GETTING A HANDLE ON STRUCTURE FISHING
by Jim Porter
It is a common question that professional anglers are asked at seminars and tournaments: "What is structure and how do you fish it?"
It is a very good question, too. Understanding the difference between 'structure' and 'cover' is a starting point.
Of all available structure features, ledges and drops are the most common AND the most continuously productive.
- The terms 'cover' and 'structure' are NOT synonymous. They are different features.
- Cover is for hiding; structure is for feeding.
- The potential of a given structure feature can be reasonably determined by: 1) the nearby availability of 25 feet or more of depth; 2) and, the 'steepness' of the drop-off associated with the access to that depth.
- Structure, even if it consists of weeds, brush or timber, is not used to hide the bass, nor is it used for his protection. A productive structure feature is one, which provides ready availability of food or serves as a reference point during periods of inactivity.
- When a bass experiences fear or senses danger, his instinctive reaction is to dash for the deep water near his structure or cover area.
- Unless actively feeding, a bass will nearly always hold near the edge of the structure drop into deep water.
'Pattern depth' is a term used to define the location (depth) the majority of bass schools can be expected to be found in a given body of water.
- A 'drop' is a contour change resulting in deeper water and has a downward angler of decent of 30 degrees, or more. Any change less than 30 degrees is considered a slope and will not be as productive.

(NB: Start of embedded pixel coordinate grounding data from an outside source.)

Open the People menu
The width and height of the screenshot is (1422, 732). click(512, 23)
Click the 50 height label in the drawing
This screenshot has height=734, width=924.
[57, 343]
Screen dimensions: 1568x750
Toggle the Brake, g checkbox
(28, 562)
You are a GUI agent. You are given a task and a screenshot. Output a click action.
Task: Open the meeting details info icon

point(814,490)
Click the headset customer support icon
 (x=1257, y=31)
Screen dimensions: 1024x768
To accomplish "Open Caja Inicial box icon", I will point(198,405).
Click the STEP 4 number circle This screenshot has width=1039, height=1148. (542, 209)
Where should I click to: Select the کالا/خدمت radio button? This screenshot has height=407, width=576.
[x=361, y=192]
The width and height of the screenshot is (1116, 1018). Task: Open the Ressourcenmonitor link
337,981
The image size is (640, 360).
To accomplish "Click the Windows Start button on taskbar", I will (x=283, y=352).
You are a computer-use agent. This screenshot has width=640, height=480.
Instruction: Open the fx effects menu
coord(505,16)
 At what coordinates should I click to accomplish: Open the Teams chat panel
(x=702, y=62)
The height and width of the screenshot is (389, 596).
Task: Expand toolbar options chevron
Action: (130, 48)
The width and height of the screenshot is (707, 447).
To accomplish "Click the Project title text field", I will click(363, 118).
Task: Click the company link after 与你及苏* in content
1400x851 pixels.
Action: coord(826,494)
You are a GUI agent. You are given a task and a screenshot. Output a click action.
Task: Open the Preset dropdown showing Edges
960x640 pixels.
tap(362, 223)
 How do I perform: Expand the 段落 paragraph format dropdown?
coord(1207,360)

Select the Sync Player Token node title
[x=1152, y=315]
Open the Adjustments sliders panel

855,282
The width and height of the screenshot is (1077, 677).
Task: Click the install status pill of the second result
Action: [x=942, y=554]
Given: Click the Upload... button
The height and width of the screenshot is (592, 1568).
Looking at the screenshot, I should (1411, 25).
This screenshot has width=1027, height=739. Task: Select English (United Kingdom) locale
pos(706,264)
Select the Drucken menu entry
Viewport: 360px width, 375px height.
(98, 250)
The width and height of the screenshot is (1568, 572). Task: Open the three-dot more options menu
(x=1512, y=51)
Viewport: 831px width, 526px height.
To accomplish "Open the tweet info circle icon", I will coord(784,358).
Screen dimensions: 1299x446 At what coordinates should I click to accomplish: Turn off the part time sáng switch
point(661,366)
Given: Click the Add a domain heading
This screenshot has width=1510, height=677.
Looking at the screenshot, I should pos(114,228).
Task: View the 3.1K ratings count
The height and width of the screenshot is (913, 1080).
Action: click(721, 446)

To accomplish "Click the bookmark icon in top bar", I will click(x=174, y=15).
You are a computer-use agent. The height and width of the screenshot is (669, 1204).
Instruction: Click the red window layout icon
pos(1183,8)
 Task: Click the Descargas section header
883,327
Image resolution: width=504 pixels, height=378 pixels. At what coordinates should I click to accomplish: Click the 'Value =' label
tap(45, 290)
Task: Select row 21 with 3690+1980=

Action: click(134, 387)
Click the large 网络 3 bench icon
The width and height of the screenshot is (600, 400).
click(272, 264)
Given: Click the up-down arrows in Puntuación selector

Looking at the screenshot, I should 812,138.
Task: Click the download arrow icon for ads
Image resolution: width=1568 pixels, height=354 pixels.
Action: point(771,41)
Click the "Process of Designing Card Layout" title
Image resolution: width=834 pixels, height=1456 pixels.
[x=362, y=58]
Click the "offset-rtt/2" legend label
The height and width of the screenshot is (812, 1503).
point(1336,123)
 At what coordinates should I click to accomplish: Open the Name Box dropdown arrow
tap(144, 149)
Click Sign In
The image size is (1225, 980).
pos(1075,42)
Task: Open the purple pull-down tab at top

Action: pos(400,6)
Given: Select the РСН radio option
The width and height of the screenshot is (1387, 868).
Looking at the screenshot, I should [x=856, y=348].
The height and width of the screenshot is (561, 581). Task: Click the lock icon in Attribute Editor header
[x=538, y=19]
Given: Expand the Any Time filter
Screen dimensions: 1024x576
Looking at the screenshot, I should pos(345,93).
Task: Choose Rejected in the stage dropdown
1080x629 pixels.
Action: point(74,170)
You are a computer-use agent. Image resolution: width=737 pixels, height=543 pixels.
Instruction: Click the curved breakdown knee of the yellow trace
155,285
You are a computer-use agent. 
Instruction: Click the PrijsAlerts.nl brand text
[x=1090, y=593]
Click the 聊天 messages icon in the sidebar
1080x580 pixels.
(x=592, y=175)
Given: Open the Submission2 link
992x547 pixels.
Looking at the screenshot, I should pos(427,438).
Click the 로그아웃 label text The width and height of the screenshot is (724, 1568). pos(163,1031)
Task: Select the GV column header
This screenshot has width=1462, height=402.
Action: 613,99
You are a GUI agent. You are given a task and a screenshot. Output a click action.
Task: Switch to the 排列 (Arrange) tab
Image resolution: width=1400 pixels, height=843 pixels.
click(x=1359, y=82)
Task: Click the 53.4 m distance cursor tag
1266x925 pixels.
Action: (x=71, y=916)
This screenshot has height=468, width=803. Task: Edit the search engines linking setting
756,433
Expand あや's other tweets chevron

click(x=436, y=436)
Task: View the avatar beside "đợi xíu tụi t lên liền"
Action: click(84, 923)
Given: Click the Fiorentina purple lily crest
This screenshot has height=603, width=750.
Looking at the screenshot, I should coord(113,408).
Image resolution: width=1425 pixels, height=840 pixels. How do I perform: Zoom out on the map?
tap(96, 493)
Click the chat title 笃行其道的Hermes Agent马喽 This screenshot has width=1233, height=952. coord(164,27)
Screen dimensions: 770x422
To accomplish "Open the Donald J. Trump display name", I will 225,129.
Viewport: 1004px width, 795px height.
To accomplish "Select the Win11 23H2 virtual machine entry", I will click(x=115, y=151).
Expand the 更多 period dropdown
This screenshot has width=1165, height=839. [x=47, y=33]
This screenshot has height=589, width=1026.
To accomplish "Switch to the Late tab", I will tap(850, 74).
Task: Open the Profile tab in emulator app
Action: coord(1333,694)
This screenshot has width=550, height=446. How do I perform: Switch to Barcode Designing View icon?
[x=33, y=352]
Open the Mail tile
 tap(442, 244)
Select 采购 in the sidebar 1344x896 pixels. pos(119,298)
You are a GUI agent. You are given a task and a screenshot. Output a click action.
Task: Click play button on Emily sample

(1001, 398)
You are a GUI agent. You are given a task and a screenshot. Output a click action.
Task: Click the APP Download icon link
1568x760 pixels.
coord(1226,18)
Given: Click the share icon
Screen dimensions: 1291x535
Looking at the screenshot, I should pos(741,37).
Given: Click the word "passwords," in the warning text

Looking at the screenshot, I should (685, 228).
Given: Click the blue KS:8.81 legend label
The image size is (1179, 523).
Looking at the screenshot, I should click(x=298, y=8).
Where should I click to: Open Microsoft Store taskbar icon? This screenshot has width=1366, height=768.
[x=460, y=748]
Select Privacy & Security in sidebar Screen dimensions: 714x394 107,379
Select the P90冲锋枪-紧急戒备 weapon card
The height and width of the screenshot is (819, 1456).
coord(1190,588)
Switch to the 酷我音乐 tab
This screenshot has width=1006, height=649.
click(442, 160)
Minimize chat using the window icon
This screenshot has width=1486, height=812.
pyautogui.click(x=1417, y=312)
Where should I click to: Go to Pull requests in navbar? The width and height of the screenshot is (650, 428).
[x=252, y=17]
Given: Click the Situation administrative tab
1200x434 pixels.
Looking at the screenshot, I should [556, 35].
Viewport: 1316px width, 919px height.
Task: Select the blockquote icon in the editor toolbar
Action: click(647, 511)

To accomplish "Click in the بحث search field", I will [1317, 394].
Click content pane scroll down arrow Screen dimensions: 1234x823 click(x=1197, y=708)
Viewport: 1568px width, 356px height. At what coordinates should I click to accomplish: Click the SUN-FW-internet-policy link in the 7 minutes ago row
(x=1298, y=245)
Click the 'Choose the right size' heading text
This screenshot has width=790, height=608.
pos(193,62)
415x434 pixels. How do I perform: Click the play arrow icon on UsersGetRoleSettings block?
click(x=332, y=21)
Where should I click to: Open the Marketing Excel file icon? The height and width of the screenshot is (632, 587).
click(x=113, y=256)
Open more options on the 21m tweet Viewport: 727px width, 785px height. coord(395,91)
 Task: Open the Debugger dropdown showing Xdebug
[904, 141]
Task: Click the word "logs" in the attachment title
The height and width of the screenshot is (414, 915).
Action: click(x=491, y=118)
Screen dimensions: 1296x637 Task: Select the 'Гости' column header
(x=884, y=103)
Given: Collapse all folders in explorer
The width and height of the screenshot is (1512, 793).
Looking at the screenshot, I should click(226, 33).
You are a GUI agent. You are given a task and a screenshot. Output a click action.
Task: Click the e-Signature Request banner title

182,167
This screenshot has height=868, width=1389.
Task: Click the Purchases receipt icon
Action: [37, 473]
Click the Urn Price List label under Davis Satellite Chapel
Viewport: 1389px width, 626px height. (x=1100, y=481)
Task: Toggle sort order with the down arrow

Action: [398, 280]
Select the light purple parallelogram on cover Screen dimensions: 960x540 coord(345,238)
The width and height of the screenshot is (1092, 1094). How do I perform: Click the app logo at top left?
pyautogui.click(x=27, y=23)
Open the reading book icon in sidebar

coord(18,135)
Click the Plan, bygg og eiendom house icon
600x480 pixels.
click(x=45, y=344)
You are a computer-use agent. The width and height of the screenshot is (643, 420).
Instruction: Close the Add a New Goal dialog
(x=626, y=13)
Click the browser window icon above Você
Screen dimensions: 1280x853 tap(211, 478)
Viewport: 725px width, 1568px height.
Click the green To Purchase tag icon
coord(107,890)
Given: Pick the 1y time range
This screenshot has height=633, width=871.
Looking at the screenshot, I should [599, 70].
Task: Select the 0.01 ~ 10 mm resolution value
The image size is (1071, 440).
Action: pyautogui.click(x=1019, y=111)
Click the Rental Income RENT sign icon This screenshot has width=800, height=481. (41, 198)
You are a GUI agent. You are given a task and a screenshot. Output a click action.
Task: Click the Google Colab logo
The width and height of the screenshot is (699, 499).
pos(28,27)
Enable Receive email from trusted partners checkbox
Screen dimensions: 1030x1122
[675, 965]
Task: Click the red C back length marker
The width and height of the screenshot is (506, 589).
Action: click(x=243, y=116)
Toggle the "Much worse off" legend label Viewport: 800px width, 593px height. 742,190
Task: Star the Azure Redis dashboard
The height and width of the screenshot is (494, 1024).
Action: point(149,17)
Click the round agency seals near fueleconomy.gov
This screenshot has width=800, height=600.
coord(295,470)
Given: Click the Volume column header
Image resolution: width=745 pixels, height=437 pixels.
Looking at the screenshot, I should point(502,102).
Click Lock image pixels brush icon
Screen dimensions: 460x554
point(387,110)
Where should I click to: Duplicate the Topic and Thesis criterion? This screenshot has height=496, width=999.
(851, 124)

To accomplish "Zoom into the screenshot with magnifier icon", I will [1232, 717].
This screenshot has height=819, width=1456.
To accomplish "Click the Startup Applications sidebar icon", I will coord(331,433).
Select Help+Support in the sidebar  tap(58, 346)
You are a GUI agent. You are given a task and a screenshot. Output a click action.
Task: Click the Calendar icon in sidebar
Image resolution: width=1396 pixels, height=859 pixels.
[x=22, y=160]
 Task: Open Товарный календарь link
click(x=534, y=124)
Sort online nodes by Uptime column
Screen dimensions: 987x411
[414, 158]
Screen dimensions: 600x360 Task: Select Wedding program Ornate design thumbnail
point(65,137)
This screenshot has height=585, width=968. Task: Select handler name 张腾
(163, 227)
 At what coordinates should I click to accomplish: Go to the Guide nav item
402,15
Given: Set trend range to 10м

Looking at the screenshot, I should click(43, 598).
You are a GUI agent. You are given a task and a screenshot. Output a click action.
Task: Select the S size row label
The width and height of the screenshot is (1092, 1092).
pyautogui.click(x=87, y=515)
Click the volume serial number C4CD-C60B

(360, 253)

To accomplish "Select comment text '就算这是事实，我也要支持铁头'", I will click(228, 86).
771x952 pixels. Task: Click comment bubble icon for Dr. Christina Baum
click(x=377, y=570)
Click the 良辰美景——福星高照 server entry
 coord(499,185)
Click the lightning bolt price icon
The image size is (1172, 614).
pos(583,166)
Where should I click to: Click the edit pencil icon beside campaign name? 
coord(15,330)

- A 'ledge' is the upper lip, or edge, of a drop.
- While ledges and drops usually exist throughout a body of water, those associated with submerged channels and the deepest water in the area are always the more consistently productive.
Then, we must have a rational and orderly approach to addressing structure. Structure fishing is a seven-step process, each of which is important to being successful. In order, the steps are:
- It is dependent upon the coloration/ clarity of the water.
- The 'pattern depth' of the normal, lightly stained reservoir is 12-18 feet.
- The clearer the water, the greater the 'pattern depth'.
DEFINE. This simply means that we have gained enough knowledge about structure basics to understand what we should be looking for. We must be able to define in our own minds those types of underwater topography that are likely to hold bass. This definition is in terms of shape, soil composition, relation to the surrounding area (deep water, channels, current flow, other structures), available cover, water conditions, and seasonal aspects.
RESEARCH. Generally, this step involves an armchair analysis of the intended fishing waters to determine what structures are available. The expected structure will differ between, say, a shallow Florida lake and a Tennessee reservoir and we can readily fix in our own minds what probably should be available. A study of a good topographical map is essential in this step.
LOCATE. Once we have completed the first two steps and actually are on the water, locating the structure is a logical progression of events. If we have done our research adequately and have a working knowledge of the use of a depth sounder or graph, structure depicted on the map should be fairly easy to locate.
DEFINE. Once our target structure is pinpointed, it is very important that we define it in terms of shape, ledges/drop-offs, deep-water locations, hard/soft bottom compositions and available cover features.
EVALUATE. Now that we have defined the structure, we must evaluate just how it should be fished. This involves the proper lure types, the exact locations which hold the most potential, where we should position the boat, and how best to present the chosen lures. All these factors are intended to maximize our initial effectiveness, without first spooking the bass.
EXPLOIT. This is nothing more than combining all the above factors to catch the maximum number of fish off the selected structure feature.
RETAIN. The final step is to adequately mark our map so that we can later return to this same location and, once again, successfully exploit it. A bit more should be involved than drawing a big circle on the map. The recorded information should indicate enough of the valid evaluation data to tell us where on the structure to fish, from which direction, what depth and what lures apply.